Daarnaast zijn er uiteraard ook regelmatig contacten over de herziening van de Verordening
                     met vertegenwoordigers van Nederland in het EP, met de Europese Commissie en andere
                     stakeholders.
                  
Mijn inzet op het gebied van werkloosheid blijft gericht op het bereiken van een zo
                     kort mogelijke exportduur, gecombineerd met maatregelen gericht op vergroting van
                     de arbeidsparticipatie en verbetering van de handhaving.
                  
Geannoteerde Agenda raad werkgelegenheid en sociaal beleid (WSBVC) 19 maart 2020
In het nu volgende geef ik u een overzicht van de inbreng van Nederland bij de agendapunten
                  van de Raad WSBVC van 19 maart, waaraan ik voornemens ben deel te nemen.
               
Agendapunt: Europees Semester 2020
Doel Raadsbehandeling
Aanname conclusies en rapport, presentatie van de Europese Commissie, bekrachtigen
                  van kernboodschappen.
               
Inhoud/achtergrond/tijdpad onderhandelingen
A. Conclusies jaarlijkse analyse van groeiprioriteiten van de Europese Unie en het
                     gezamenlijk rapport voor werkgelegenheid
In de jaarlijkse analyse van groeiprioriteiten van de Europese Unie (Annual Sustainable Growth Strategy, ASGS) blikt de Europese Commissie vooruit op de belangrijkste economische beleidsuitdagingen
                  voor het komende jaar.

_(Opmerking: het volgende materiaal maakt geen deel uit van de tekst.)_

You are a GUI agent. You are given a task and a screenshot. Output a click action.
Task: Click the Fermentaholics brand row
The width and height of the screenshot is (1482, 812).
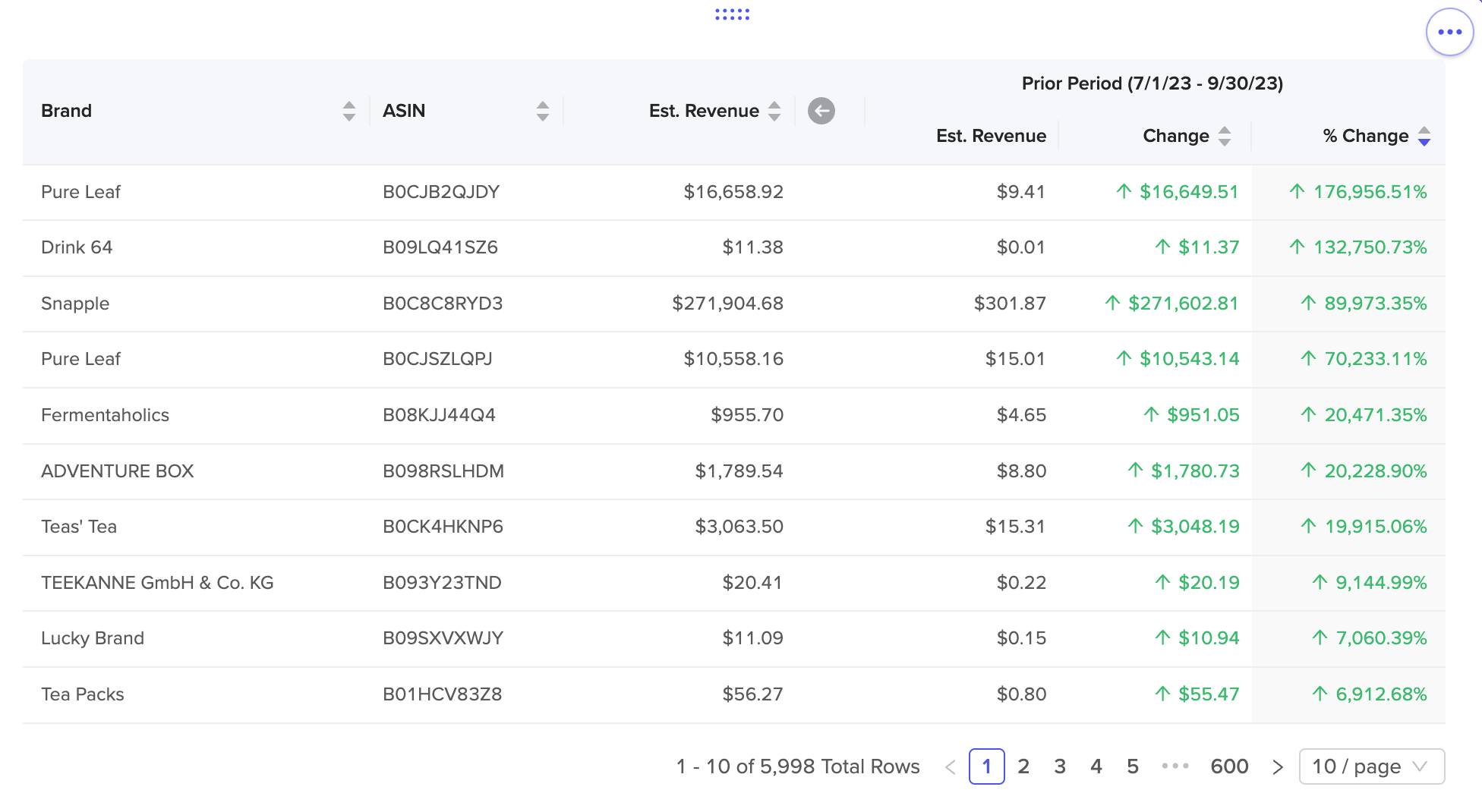[734, 415]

In voorgaande jaren heette dit document de Annual Growth Survey,
                  maar gezien de doelstellingen van de nieuwe Commissie is de nadruk van dit document
                  meer op duurzame economische groei komen te liggen. In dit licht stelt de Commissie
                  voor om in 2020 het beleid te richten op (1) duurzaamheid; (2) productiviteit; (3) inclusiviteit
                  en (4) stabiliteit.
               
Als bijlage bij de ASGS heeft de Commissie een concept van het jaarlijks terugkerende
                  Gezamenlijk rapport voor de Werkgelegenheid (JER) gepubliceerd. De JER schetst de
                  belangrijkste ontwikkelingen en uitdagingen voor werkgelegenheid en sociaal beleid.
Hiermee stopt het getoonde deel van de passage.